Let $G$ be a group scheme over a field $k$. My question is
Does Repf(G), the category of finite-dimensional linear representations of $G$, have enough injectives?
It is well-known that Rep(G), the category of linear representations of $G$, does have enough injectives (it is explained in Section 4.2, Representations of Algebraic Groups - J.C.Jantzen).
Probably the main difficulty for this question is that $k[G]$ is not necessarily finite-dimensional. For example, following Jantzen's proof, from a finite-dimensional representation $M$, we embed it as a $k-$vector subspace of a finite-dimensional $k$-vector space $I$ (in this case, we can take $I=M$) and then show that $M$ is embedded as a $k-$subrepresentation of $I\otimes k[G]$, the latter might not be finite-dimensional.

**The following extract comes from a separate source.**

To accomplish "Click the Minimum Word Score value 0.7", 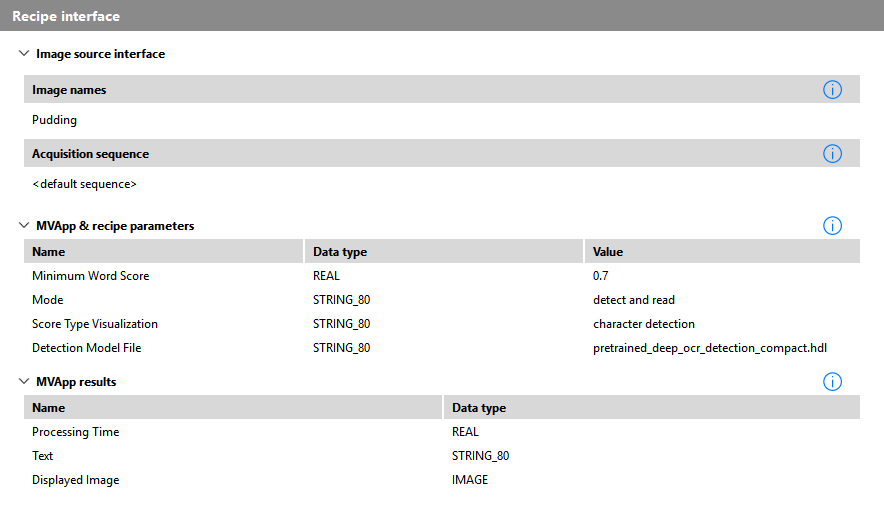I will 601,276.

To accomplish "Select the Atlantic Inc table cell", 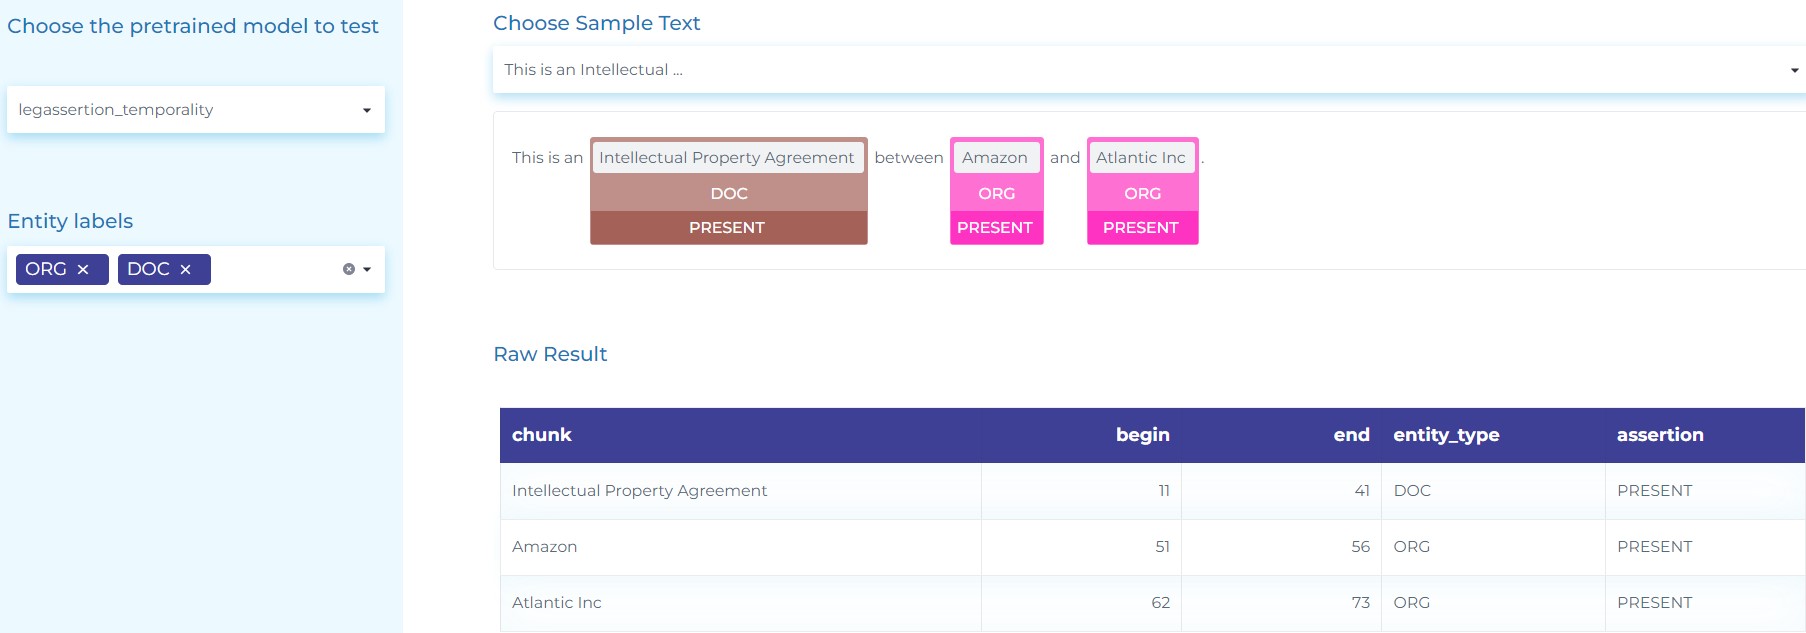I will point(557,603).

Further, I think Rep($G$) is a Grothendieck category, which has enough injectives. However, it seems that it is not true for Repf($G$) because the regular representation $k[G]$ is not a generator in this category.
Thanks!
Nope, and you don't even need to do anything particularly scheme-y or characteristic $p$-ish.
Indecomposable finite dimensional representations of the additive group $\mathbb{G}_a$ over $\mathbb{C}$ correspond to unipotent Jordan blocks, with each one including into the next (and being a quotient of it). So we see there are no finite dimensional injective (or projective) objects.